* [WORK TO DO]:
Write out the saved entries below word for word, omitting the pictures.

[Saved entries]
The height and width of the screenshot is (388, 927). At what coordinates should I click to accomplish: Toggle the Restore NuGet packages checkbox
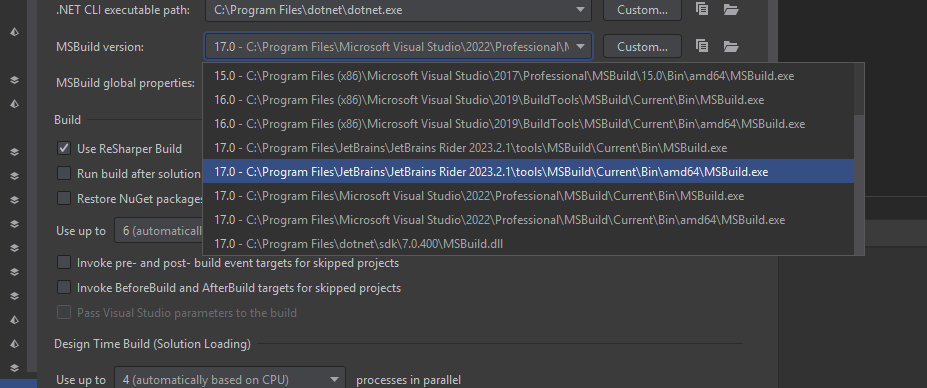pyautogui.click(x=64, y=198)
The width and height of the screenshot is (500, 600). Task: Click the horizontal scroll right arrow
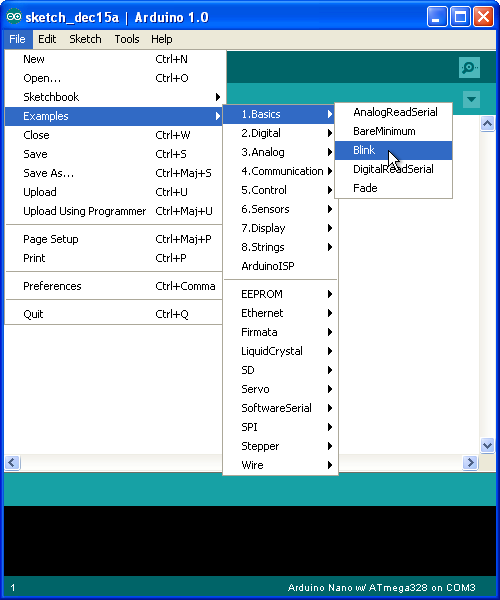(x=470, y=463)
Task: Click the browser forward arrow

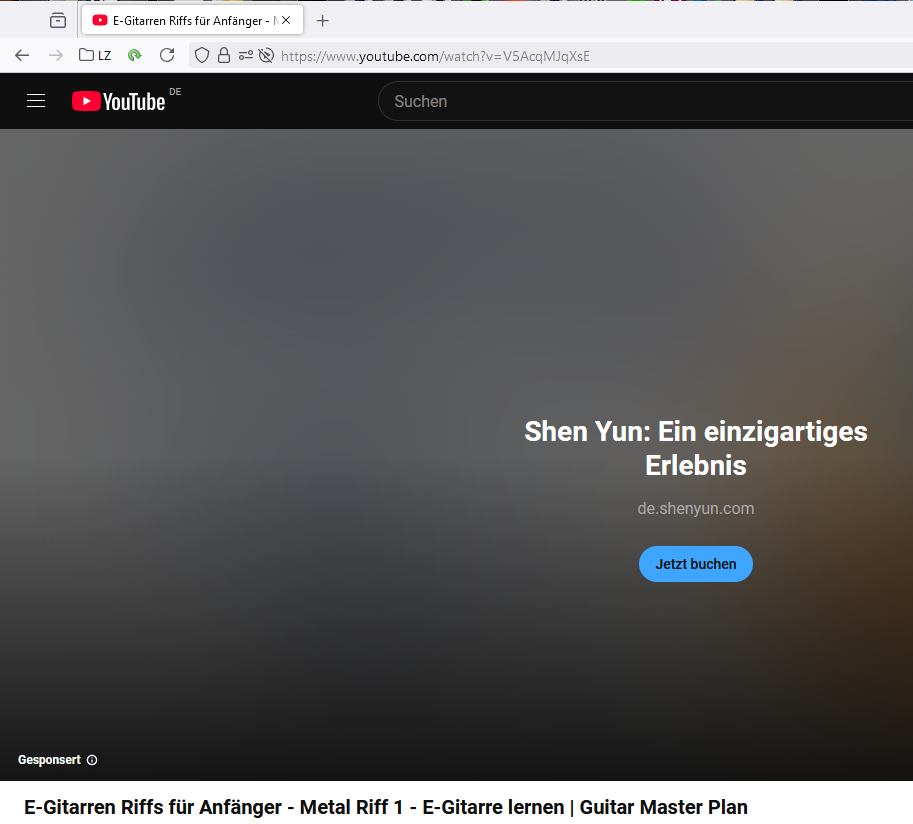Action: 56,56
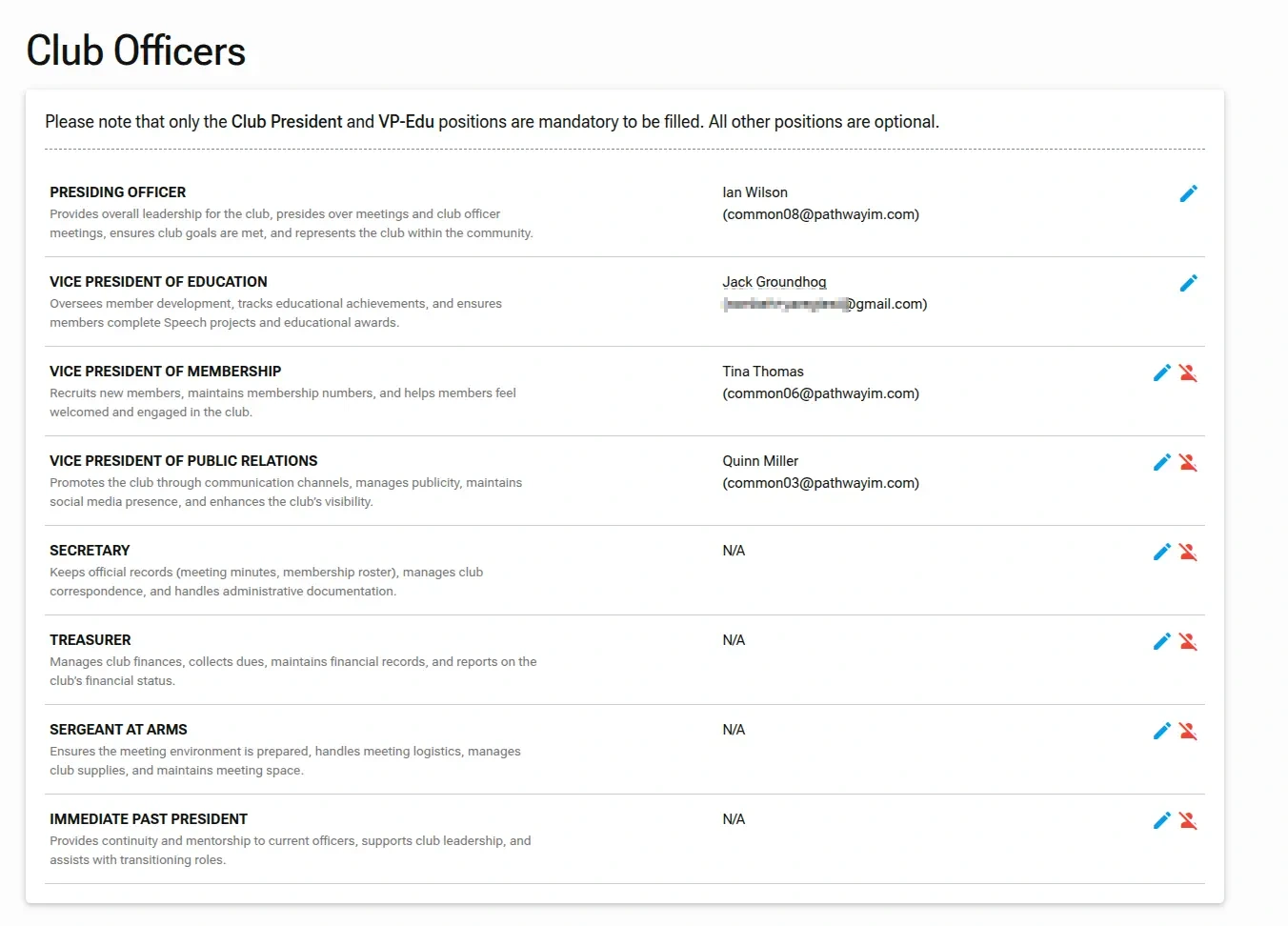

* [COMPLETE ANSWER]:
The height and width of the screenshot is (388, 927). At what coordinates should I click to accomplish: Toggle the Restore NuGet packages checkbox
pyautogui.click(x=64, y=198)
The width and height of the screenshot is (500, 600). Task: Click the horizontal scroll right arrow
(x=470, y=463)
Task: Click the browser forward arrow

Action: 56,56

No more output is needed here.